Dies liegt daran, dass dadurch teurer und flächenintensiver gebaut werden muss. Dabei gibt es ein Spannungsverhältnis (Flächenkonkurrenz) sowohl zwischen bezahlbarem Wohnraum und der Bereitstellung von Stellplätzen als auch zwischen privatem und öffentlichem Parkraum. Eine effiziente Bereitstellung und Bepreisung von Stellplätzen kann nur dann funktionieren, wenn ein Überschwappen in den öffentlichen Parkraum verhindert wird, indem es etwa eine Parkraumbewirtschaftung bei Übernutzung gibt.
Wichtig ist mir dabei: Es geht nicht darum, neue Park-, Stellplätze und Tiefgaragen einfach zu verhindern. An vielen Standorten und bei vielen Käufergruppen sind sie nach wie vor bedarfsgerecht, aber eben nicht für alle und vielleicht bei den veränderten Rahmenbedingungen auch in geringerem Maße.
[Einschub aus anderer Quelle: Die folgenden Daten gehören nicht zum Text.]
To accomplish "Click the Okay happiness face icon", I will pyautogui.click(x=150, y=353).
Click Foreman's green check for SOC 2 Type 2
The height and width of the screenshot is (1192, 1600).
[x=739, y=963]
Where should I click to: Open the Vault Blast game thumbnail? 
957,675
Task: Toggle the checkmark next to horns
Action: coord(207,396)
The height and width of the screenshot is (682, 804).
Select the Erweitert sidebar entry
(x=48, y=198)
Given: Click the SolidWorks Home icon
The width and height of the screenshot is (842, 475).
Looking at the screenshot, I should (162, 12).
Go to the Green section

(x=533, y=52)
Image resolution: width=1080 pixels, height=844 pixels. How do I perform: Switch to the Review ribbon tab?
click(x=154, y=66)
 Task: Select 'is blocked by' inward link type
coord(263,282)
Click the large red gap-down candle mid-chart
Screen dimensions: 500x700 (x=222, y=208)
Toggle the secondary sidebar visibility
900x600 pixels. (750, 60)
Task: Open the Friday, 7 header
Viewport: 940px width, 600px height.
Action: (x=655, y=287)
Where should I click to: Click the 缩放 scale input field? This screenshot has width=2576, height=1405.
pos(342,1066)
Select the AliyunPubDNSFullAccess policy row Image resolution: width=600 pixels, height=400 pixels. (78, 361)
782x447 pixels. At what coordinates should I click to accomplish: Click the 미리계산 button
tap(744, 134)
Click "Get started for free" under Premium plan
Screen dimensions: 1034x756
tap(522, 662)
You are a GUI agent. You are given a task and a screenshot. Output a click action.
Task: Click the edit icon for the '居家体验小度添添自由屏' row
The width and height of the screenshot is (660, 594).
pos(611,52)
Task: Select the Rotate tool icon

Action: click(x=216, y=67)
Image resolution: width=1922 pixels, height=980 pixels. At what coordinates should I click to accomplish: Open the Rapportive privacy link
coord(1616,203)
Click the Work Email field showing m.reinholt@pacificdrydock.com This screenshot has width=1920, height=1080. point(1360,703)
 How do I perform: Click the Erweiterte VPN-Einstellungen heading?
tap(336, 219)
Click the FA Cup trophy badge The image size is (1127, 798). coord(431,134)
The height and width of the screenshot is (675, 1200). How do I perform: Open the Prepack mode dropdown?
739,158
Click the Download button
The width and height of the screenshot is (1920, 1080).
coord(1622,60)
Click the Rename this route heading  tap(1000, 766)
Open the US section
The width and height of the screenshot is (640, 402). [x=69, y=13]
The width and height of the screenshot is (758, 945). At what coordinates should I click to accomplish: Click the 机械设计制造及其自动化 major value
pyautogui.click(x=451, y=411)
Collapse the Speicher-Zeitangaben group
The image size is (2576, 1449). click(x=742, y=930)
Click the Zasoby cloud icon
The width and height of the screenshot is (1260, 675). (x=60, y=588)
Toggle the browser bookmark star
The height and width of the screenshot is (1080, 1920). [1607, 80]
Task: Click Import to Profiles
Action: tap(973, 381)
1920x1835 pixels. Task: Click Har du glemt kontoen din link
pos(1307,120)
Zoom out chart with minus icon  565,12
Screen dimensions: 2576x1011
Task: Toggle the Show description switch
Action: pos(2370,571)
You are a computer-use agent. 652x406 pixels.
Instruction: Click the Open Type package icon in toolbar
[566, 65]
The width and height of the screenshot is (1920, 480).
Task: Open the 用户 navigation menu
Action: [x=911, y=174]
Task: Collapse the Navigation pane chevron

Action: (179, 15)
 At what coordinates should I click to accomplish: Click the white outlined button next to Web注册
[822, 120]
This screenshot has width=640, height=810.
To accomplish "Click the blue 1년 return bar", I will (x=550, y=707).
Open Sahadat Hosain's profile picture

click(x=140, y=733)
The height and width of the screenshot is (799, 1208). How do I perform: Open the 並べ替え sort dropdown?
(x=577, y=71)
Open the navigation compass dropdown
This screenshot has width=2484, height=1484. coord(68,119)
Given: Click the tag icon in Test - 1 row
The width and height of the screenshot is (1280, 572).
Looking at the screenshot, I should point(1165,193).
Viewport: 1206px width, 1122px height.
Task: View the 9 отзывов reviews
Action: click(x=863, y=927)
Der Bedarf muss auch mit der entsprechenden Kaufkraft ausgestattet sein. Letztlich sollten sich politische Vorgaben für Stellplätze stärker an den tatsächlichen Bedarfen orientieren als bislang – und zwar individuell auf den jeweiligen Standort bezogen. Bauträger können dafür oft auf langjährige Erfahrungswerte zurückgreifen oder gezielt Marktforscher beauftragen und so passgenau Stellplätze planen.
Eine Herausforderung ist sicherlich die Schätzung des zukünftigen Bedarfs. Gleichzeitig können politisch Verantwortliche ihren Teil dazu beitragen, den Stellplatzbedarf dauerhaft zu reduzieren durch bessere ÖPNV- Angebote sowie mehr und sicherer Raum für Fahrräder. Aber auch, indem die Kosten für einen Parkplatz generell nicht von der Allgemeinheit getragen werden müssen, sondern von demjenigen, der ihn nutzt – egal, ob sich dieser Platz nun am Straßenrand, auf dem eigenen Grundstück oder in einer Tiefgarage befindet.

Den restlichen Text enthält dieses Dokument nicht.